§ **Excerpted records**:
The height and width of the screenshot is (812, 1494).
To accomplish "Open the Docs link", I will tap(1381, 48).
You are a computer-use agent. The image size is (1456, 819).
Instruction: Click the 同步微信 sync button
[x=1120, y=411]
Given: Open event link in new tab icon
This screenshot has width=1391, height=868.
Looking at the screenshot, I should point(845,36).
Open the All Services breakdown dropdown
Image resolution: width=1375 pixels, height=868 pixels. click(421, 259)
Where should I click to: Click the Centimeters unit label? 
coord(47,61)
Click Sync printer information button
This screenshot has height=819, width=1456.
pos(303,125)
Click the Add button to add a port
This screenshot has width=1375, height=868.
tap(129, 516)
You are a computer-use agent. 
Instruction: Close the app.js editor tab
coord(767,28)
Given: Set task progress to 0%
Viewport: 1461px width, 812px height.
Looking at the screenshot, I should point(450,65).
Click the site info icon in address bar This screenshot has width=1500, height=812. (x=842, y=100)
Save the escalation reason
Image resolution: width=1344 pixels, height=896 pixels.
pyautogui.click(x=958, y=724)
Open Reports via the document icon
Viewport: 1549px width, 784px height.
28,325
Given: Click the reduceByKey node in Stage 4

§ **Work to complete**:
From the first line to the last, restate the data above exactly.

§ **Expected answer**:
The height and width of the screenshot is (812, 1494).
To accomplish "Open the Docs link", I will tap(1381, 48).
You are a computer-use agent. The image size is (1456, 819).
Instruction: Click the 同步微信 sync button
[x=1120, y=411]
Given: Open event link in new tab icon
This screenshot has width=1391, height=868.
Looking at the screenshot, I should point(845,36).
Open the All Services breakdown dropdown
Image resolution: width=1375 pixels, height=868 pixels. click(421, 259)
Where should I click to: Click the Centimeters unit label? 
coord(47,61)
Click Sync printer information button
This screenshot has height=819, width=1456.
pos(303,125)
Click the Add button to add a port
This screenshot has width=1375, height=868.
tap(129, 516)
You are a computer-use agent. 
Instruction: Close the app.js editor tab
coord(767,28)
Given: Set task progress to 0%
Viewport: 1461px width, 812px height.
Looking at the screenshot, I should point(450,65).
Click the site info icon in address bar This screenshot has width=1500, height=812. (x=842, y=100)
Save the escalation reason
Image resolution: width=1344 pixels, height=896 pixels.
pyautogui.click(x=958, y=724)
Open Reports via the document icon
Viewport: 1549px width, 784px height.
28,325
Given: Click the reduceByKey node in Stage 4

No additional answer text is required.